The defense further maintained there was insufficient evidence to support the state’s attempted murder charge. According to the jury instruction on that charge, Thompson said the prosecution had to show that the defendant intended to commit the crime and, beyond that, his actions during the crime were “calculated and designed” to kill Hannah but “fell short of the completed offense.”
“The evidence presented is that Michael Hutton had his hands on Hannah Connaway’s neck to keep her quiet. And when she got quieter…he got off of her. Nobody pulled him off of her and he wasn’t stopped by anyone except himself,” Thompson said. “What he did was wrong. He beat her up and said mean things to her. But he got off of her.”
Williams testified that while he was choking Hannah, Hutton told her to shut her friend up or he would “permanently put her to sleep.”
David scoffed at Thompson’s argument that Hutton showed restraint in his attack.
“Let’s just ask a simple question: Is Hannah Connaway alive today because of the mercy of this defendant or because of the skill of Dr. Alsina?” David said.
George Alsina, a New Hanover Regional Medical Center neurosurgeon, performed the emergency surgery required to relieve critical pressure and swelling in Hannah’s brain. Alsina testified Friday that when he saw Hannah in the early morning hours of May 24, 2014, she was in a life-or-death situation that required immediate action.
“If you’re doing all of these things with your bare hands, what else can you infer but an intent to kill?” David asked, adding that Hutton appeared from the onset to show “no remorse” about his assault on Connaway.
Hutton–who Thompson said at the start of the trial would take the stand in his own defense–did not make any statements in the courtroom.
But Nobles did acknowledge the emotional suffering of both families involved.
“This is the greatest tragedy that can happen to a parent…I’d much rather leave the decision up to a jury and stay out of it, but I also must follow the law as I believe it is written,” Nobles noted.
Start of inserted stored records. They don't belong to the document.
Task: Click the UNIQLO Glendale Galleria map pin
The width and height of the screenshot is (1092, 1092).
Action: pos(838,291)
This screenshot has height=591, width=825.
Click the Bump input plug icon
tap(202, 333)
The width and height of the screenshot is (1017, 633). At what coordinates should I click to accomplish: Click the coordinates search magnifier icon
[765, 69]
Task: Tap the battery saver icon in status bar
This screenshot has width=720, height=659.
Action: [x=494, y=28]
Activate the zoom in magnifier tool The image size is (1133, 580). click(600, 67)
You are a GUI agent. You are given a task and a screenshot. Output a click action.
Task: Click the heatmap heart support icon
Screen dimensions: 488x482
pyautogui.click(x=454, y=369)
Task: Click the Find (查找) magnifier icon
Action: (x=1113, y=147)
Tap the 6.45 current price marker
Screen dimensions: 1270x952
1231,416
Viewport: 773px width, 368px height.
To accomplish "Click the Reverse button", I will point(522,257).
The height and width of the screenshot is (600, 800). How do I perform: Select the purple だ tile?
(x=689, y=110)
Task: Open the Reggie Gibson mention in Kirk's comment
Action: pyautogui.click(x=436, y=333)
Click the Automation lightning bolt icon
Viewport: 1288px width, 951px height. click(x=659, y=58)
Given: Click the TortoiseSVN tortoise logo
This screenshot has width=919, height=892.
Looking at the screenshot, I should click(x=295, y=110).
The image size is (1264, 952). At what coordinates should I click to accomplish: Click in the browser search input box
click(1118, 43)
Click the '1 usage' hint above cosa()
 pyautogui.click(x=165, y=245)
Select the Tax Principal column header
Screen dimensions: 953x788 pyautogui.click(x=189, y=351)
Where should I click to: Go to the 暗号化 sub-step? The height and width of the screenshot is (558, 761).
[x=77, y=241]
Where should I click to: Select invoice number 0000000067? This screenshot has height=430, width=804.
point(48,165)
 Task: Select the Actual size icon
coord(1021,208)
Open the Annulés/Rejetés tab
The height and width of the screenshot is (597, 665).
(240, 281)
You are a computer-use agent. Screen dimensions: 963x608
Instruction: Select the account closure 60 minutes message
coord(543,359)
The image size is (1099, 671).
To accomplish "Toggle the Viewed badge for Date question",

David said he was not “happy with the legal ruling” but added that his office would strengthen its resolve to prosecute such domestic violence cases moving forward. The state cannot appeal an adverse ruling such as the one made in Hutton’s trial.
“Whenever this defendant gets out of jail, Hannah has a life sentence,” he said.
Saying “justice was not served,” Shawn Connaway told reporters after the sentencing that he and his family “look forward to a closing” of a difficult chapter in their lives.